An article on Seeking Alpha reported that the people living in Switzerland rejected a measure that would have forced the “central bank” to have on hand enough gold to represent 20 percent of outstanding francs. In an ideal world, there would be 100 percent backing, and as reported in the article, the Swiss franc recently had 40 percent backing. The measure also would have required all Swiss gold to be moved back to the country.
The article did note that the referendum raised awareness about money and gold. It’s a long road back to monetary sanity, and this referendum was an important step.
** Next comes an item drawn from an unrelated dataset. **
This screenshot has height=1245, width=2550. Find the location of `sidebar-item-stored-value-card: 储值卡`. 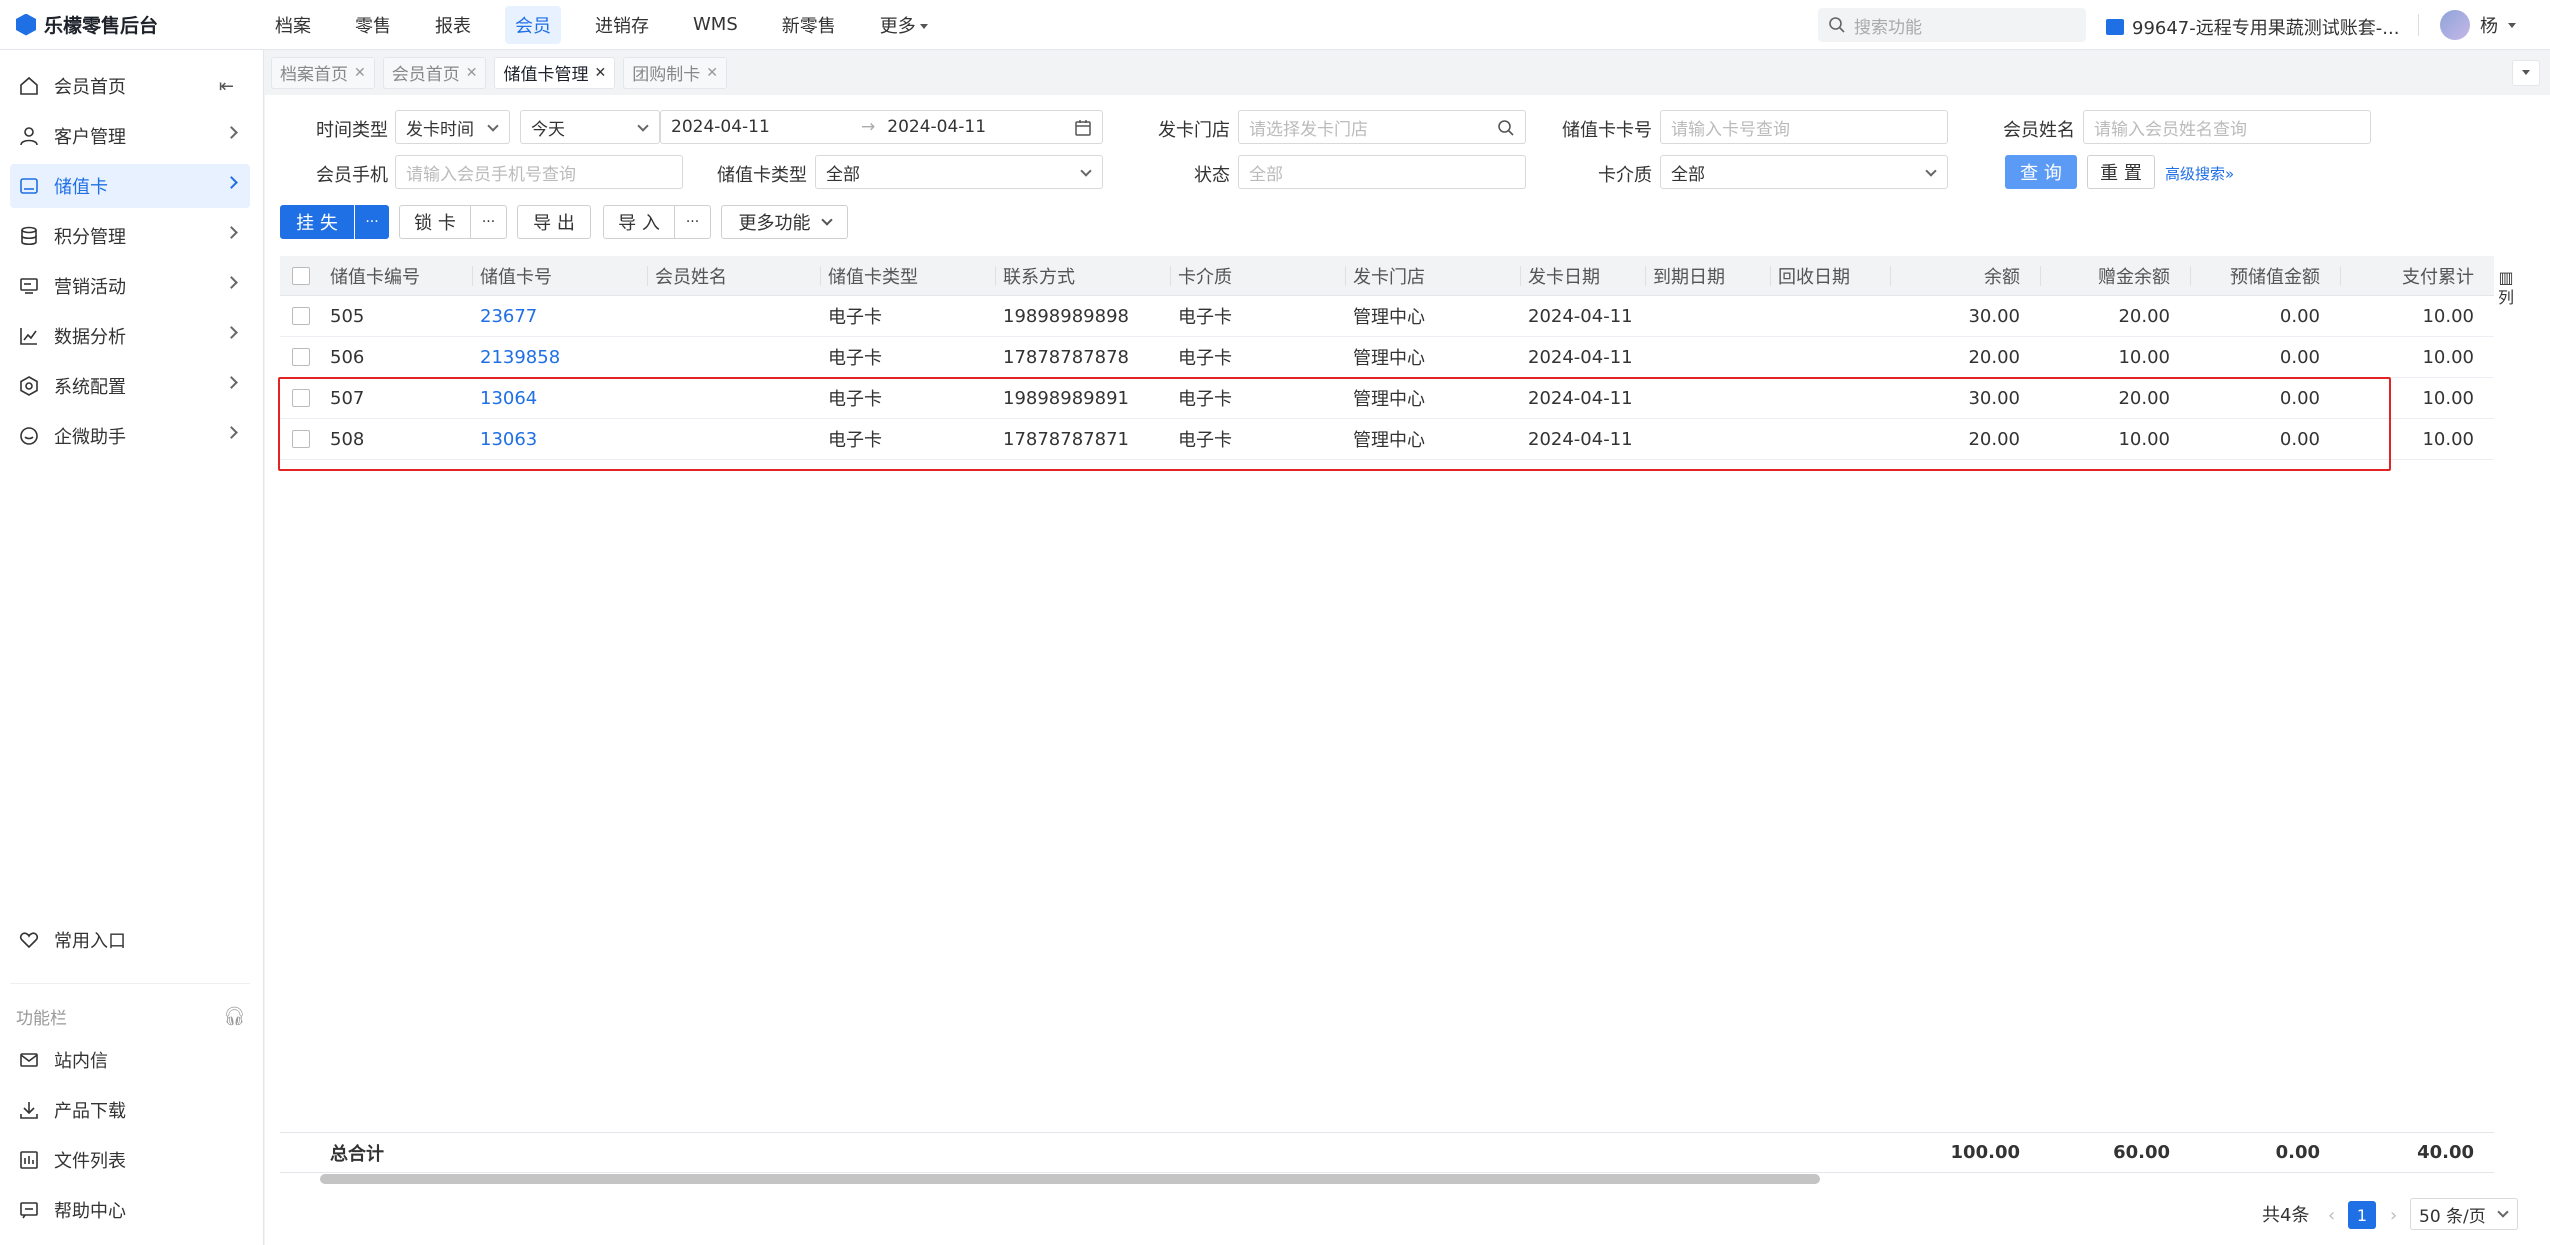

sidebar-item-stored-value-card: 储值卡 is located at coordinates (130, 186).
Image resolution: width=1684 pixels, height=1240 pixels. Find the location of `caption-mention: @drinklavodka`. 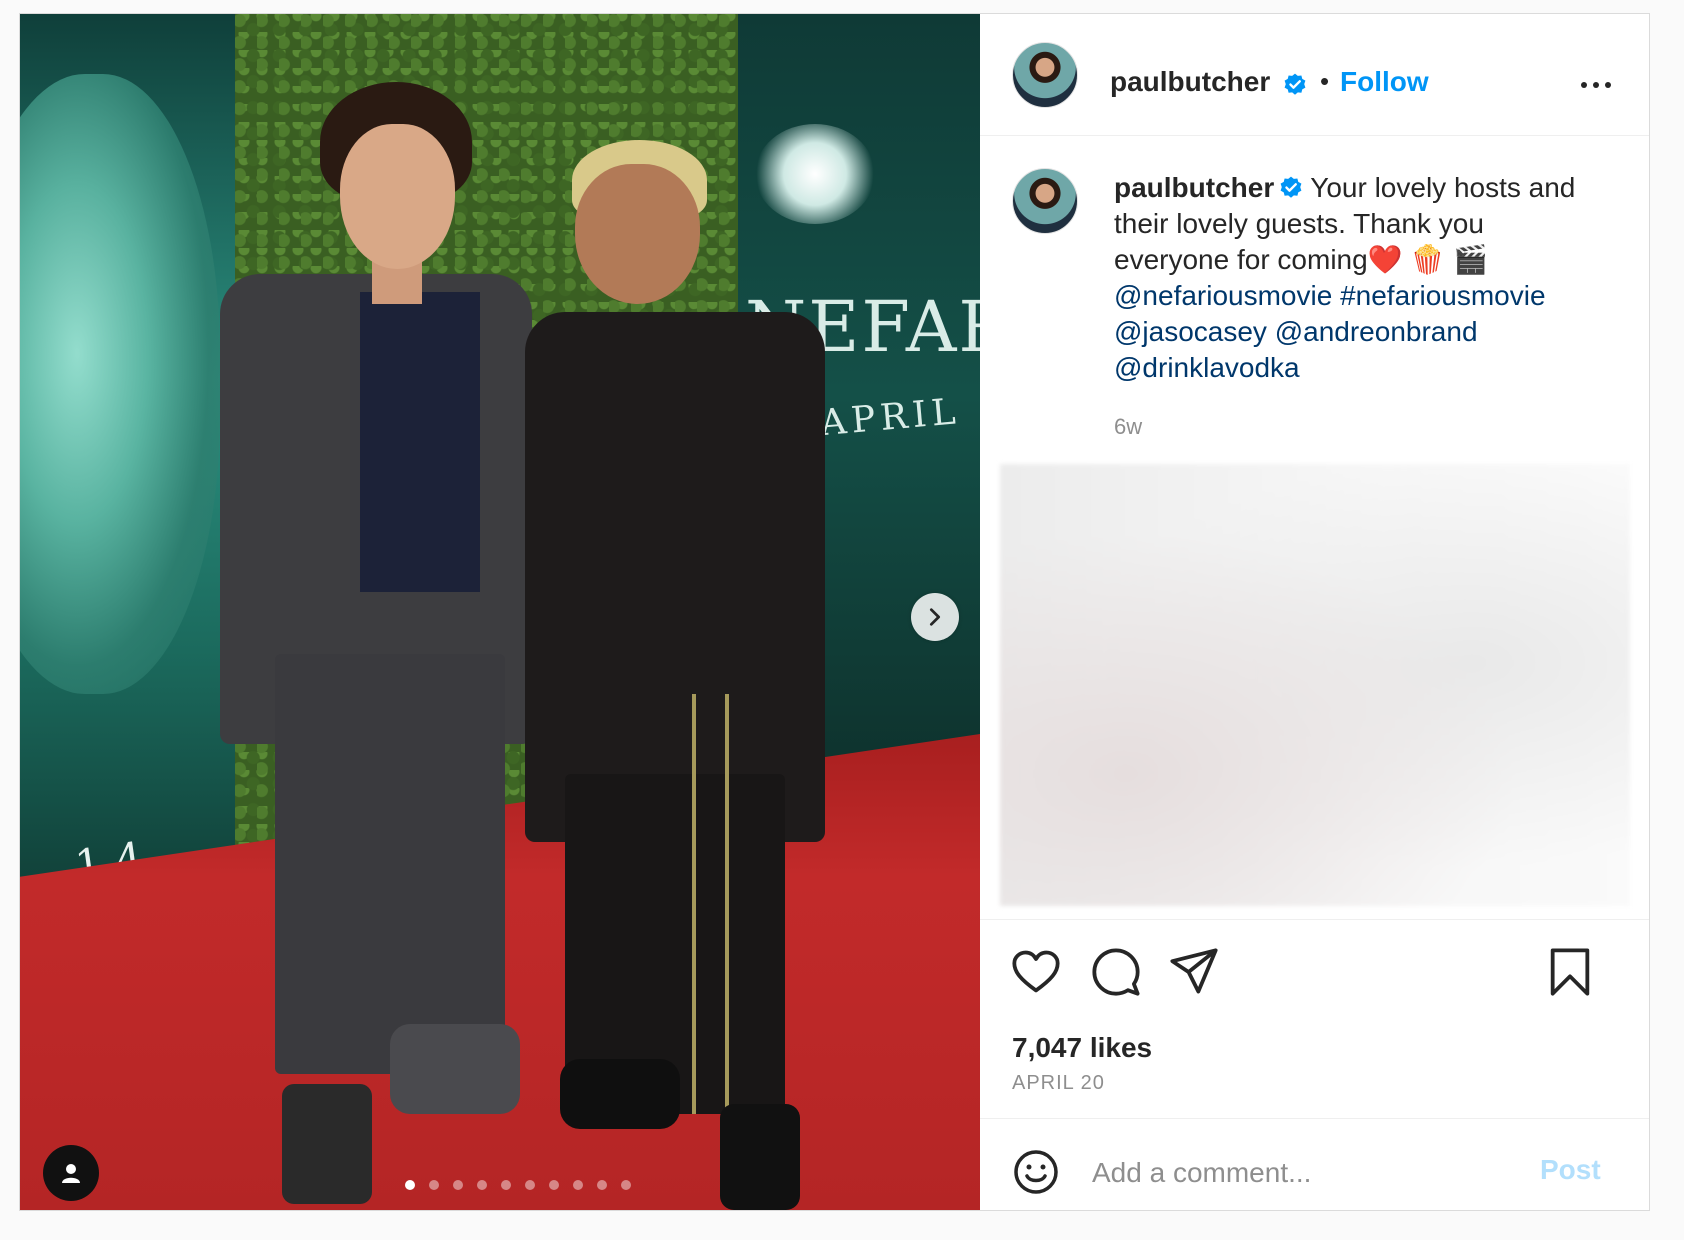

The winners of the Olympic events didn’t receive gold medals. They received silver medals plated with gold. Like so many governments, the Olympics got rid of their gold standard, with respect to currency, long ago. What if the Olympic committee mimicked other government attacks on currency? Read the essay.
Individuals studying economics in Texas schools will soon be required to “analyze the decline of the U.S. dollar including abandonment of the gold standard.” While it’s deplorable to mandate that all students study anything, since people have wildly different interests, even within economics, at least economics students will learn the truth. Or at least it’s hoped. Hopefully the textbook won’t argue that going off the gold standard was a good thing. For the record, the phrase “going off the gold standard” is a euphemism for “We’re not redeeming Federal Reserve bank notes for gold any longer. We took your gold and you’re not getting it back. But you can still pass around those notes, which are now just colorful pieces of paper.” Please add that to the textbook in case you publish one.